Collective Control is a term introduced by Kent McClelland. I first heard of the concept at the 1993 CSG group meeting in Durango, where McClelland demonstrated that two controllers attempting to influence a single environmental variable that corresponds to a perception they both control produce effects on that variable that would look to an external observer as though a single controller was acting with a reference value that was a weighted average of the two reference values, weighted by their individual gains and a gain that was the sum of their gains. This single controller was a virtual controller, but without perceiving the two individual controllers it would be impossible for any experimenter to distinguish it from a real controller.

McClelland’s 1993 demonstration was of a single variable that changes only in its location along some curve in a complicated environment. Collective control is instructive in this simple environment, in that it illustrates the creation of a virtual controller in a very unusual situation. The concept, however, becomes more interesting and powerful when we recognize that it is unlikely that any two living control systems actually control “the same” perceptions within the complex environment in which they live, unless the environmental variable’s motion is constrained to change only along a well-defined curve. Even when the variable is as constrained as the location of a patio door sliding along its track, it is unlikely that two conflicting control systems would push or pull the environmentally constrained object from precisely opposed directions.

Suppose this variable were the X-location of a marker on a board. The marker also has a Y-location. Suppose another two players want to control its Y-location with different reference values. Between them they would create a second “Virtual Controller” (VC).

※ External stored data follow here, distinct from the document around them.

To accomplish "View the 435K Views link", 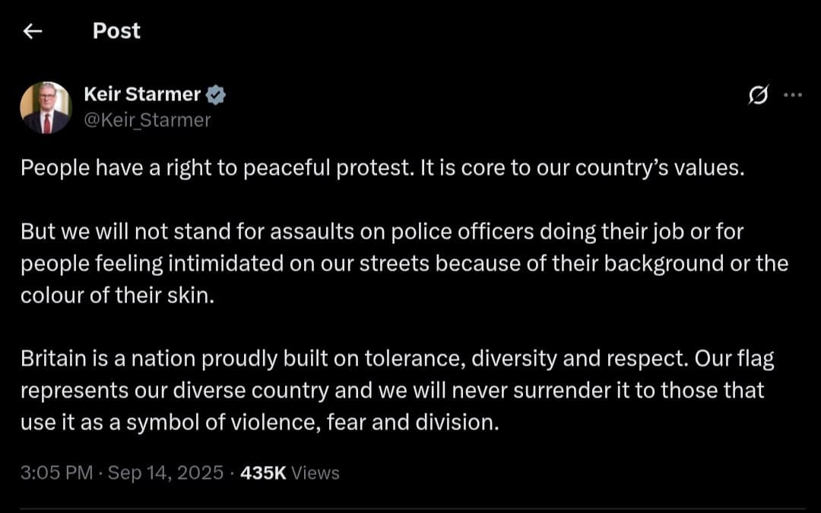I will coord(289,472).
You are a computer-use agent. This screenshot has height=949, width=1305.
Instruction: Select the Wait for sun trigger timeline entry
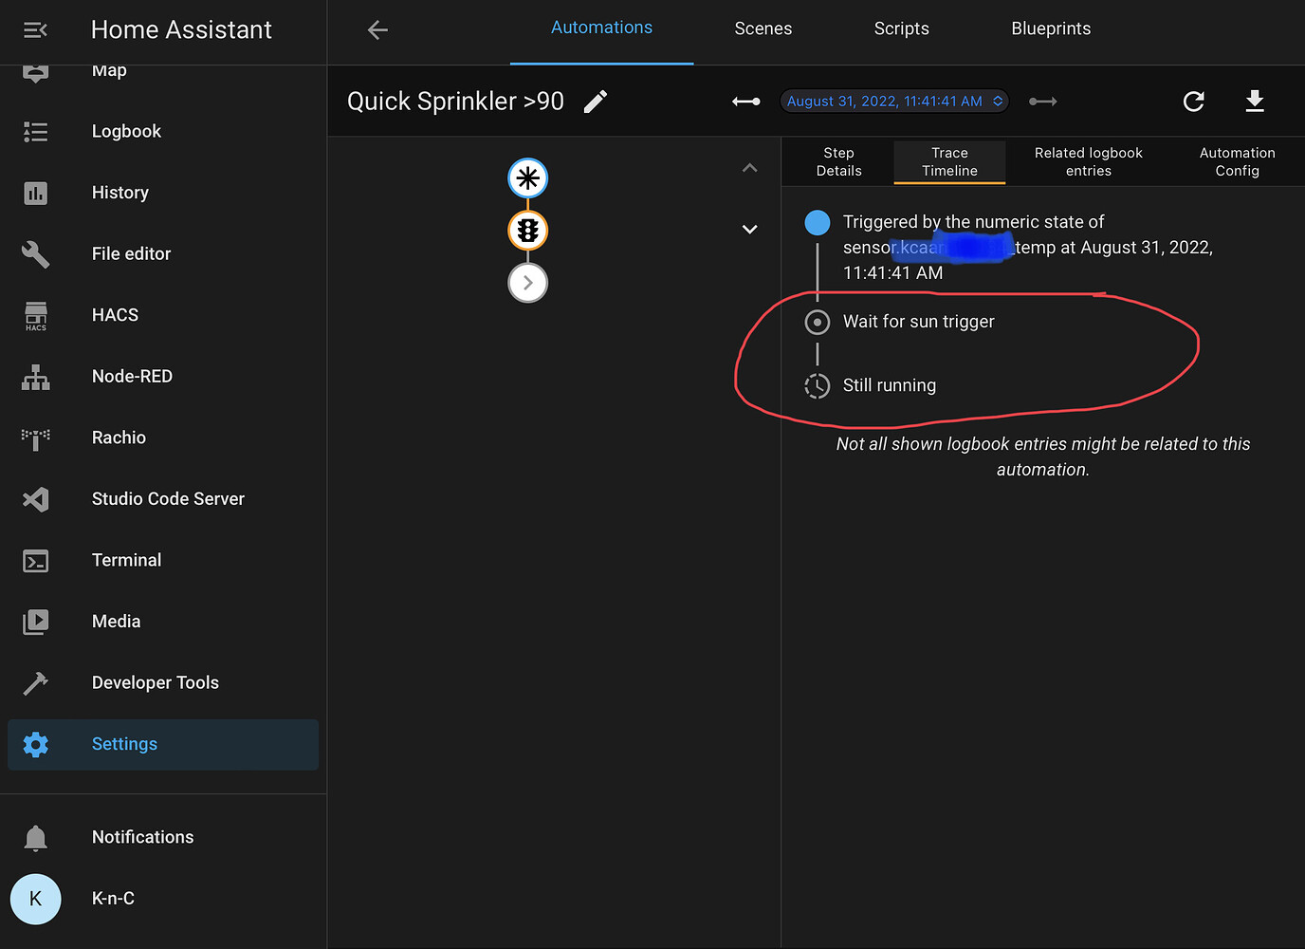click(x=918, y=322)
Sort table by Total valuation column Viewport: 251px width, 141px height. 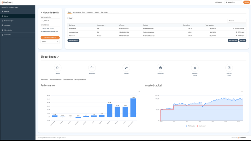point(210,25)
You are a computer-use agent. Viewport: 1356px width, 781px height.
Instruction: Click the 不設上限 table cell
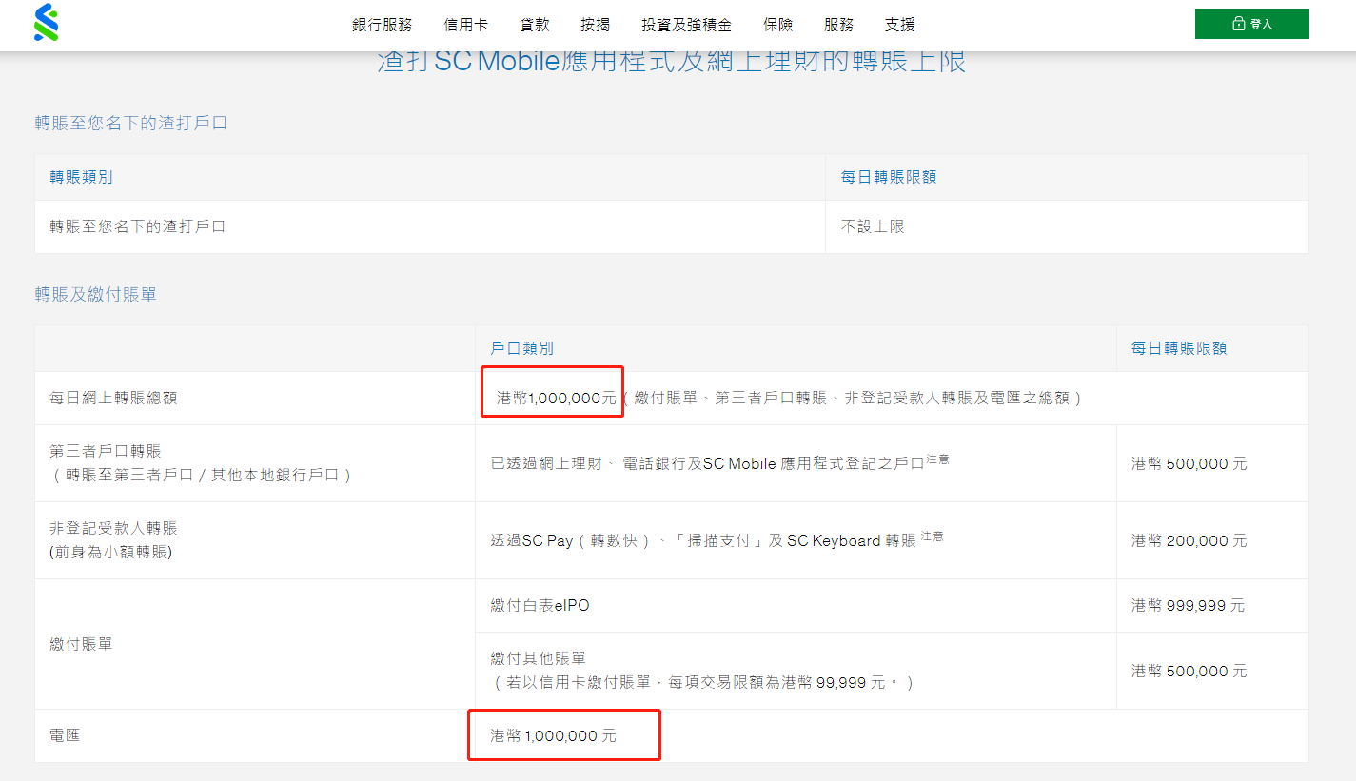pos(873,226)
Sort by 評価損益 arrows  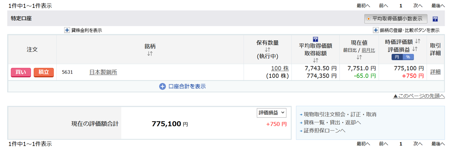415,49
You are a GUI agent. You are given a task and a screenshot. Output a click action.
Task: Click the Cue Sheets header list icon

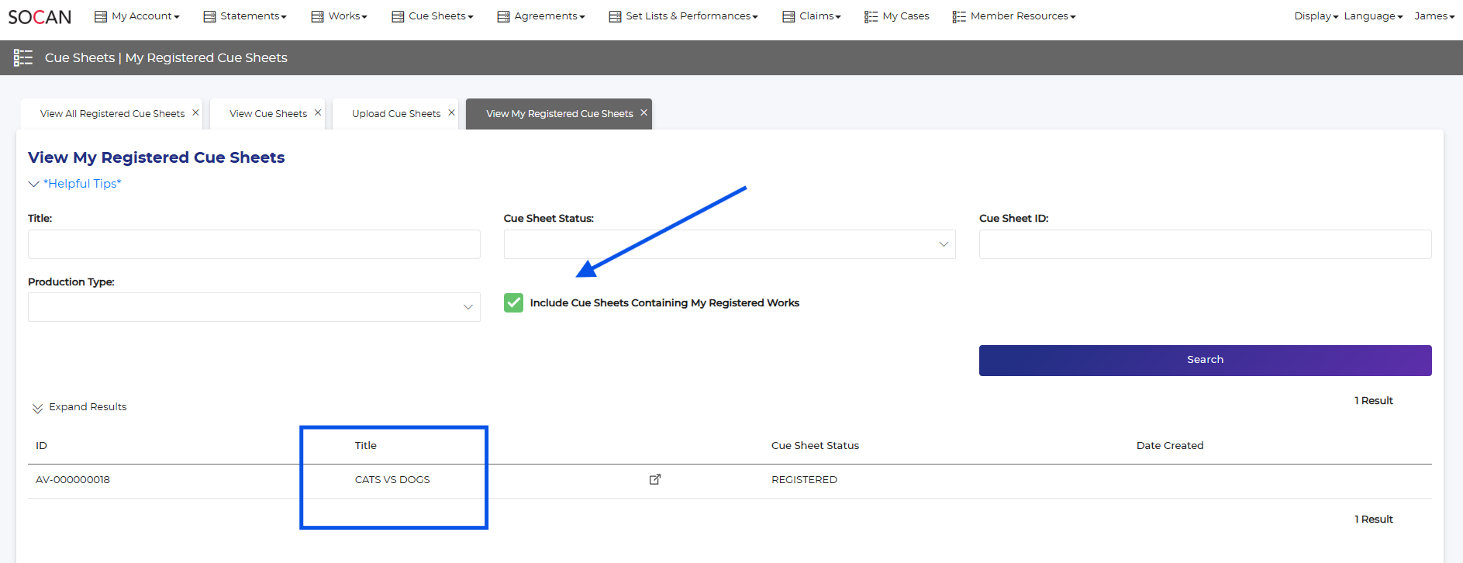(23, 57)
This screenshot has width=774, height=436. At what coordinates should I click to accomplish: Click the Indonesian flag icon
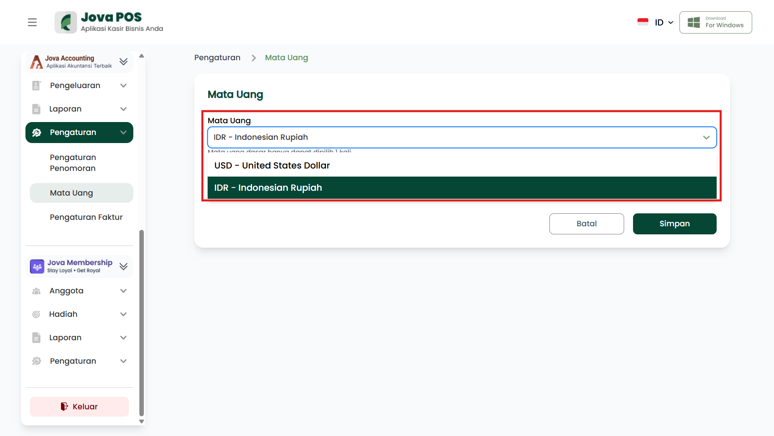643,22
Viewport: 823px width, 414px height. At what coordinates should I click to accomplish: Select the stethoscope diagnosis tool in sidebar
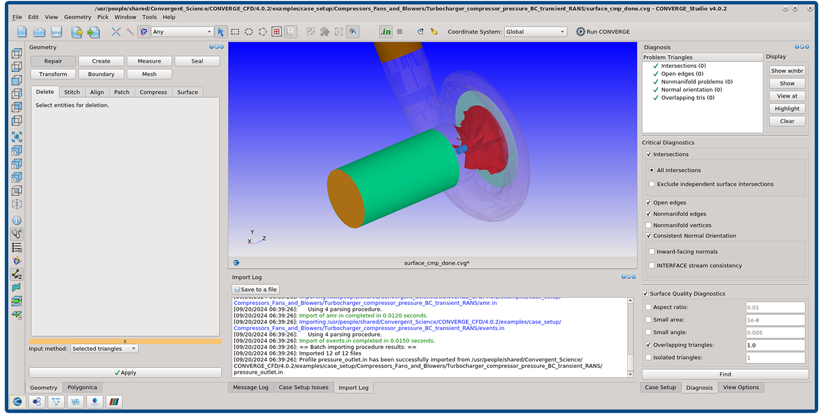(16, 233)
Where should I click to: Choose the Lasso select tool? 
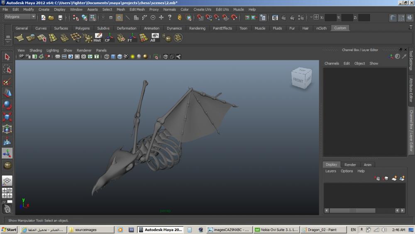pos(7,69)
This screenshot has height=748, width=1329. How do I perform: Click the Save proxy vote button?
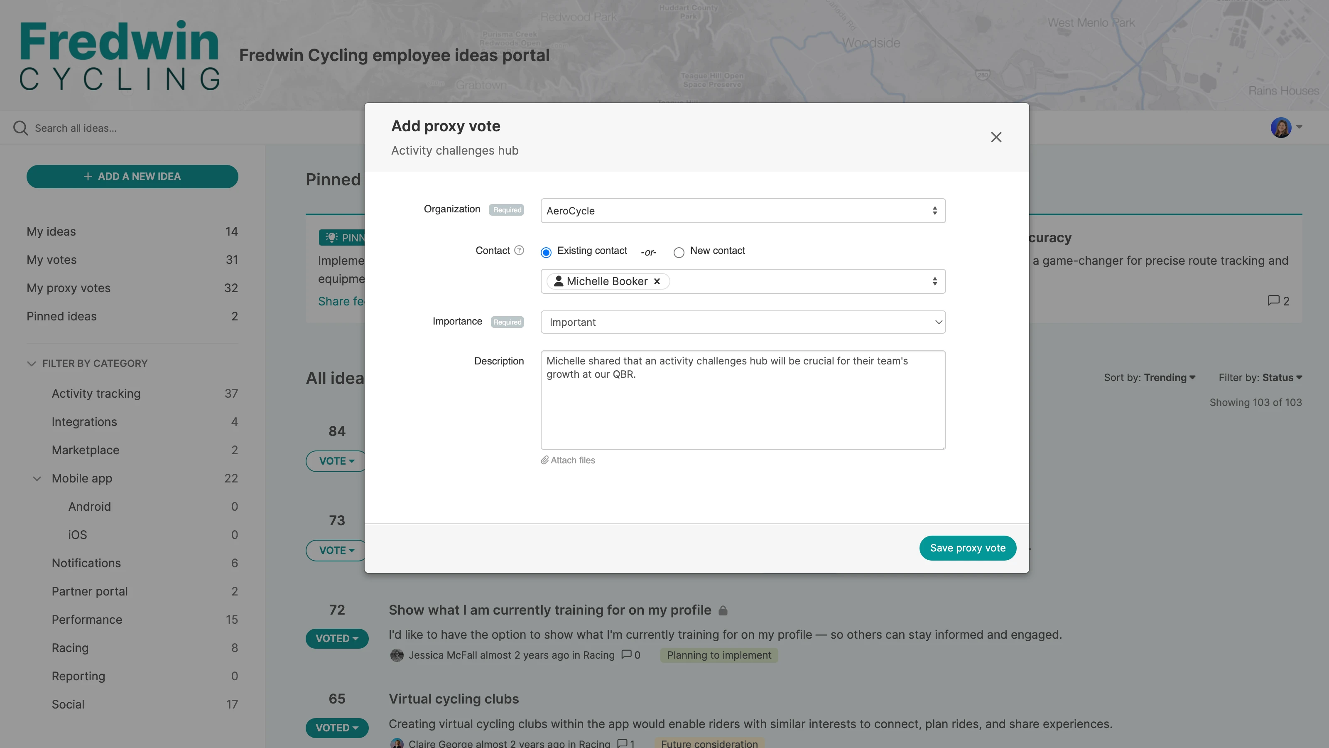pyautogui.click(x=967, y=548)
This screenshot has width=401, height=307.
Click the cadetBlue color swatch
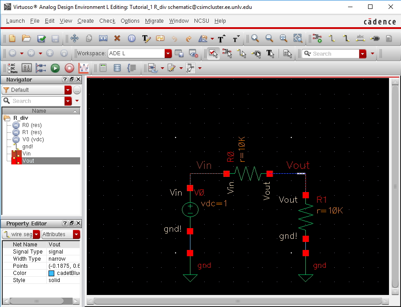[52, 273]
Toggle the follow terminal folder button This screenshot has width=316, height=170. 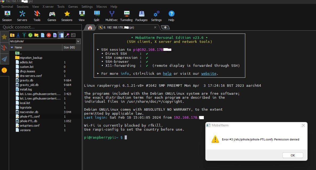(61, 35)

The two virtual controllers would not interfere with each other. The X-direction VC would correct against disturbing force applied in the X-direction, while the Y-VC independently controlled against disturbing force in the Y-direction. But what if the disturbing agency were a fluctuating wind generating a force that pushes the marker in varying directions? Then it would, most of the time, disturb the controlled perception in both controllers, and both would act to oppose the magnitude of the force in the direction it controls. The result would be that the X and Y VCs would together create a two-dimensional Virtual Controller that would control against the disturbance created by the wind with a two-dimensional reference value that is the location defined by the reference values of the individual VCs.

There is much more to be said about Collective control, but this is probably enough to show how complex it may become if you follow the details in social situations with anywhere from tens to millions or even billions of people, or trillions of bacteria. Any reasonable analysis of a situation in which multiple controllers interact in a common environment will have to be simplified, and that simplification is likely to follow the Powers lead, in his simplification of billions of neurons each equipped with thousands of synapses, into “bundles” simplified into “wires” that carry “neural currents”.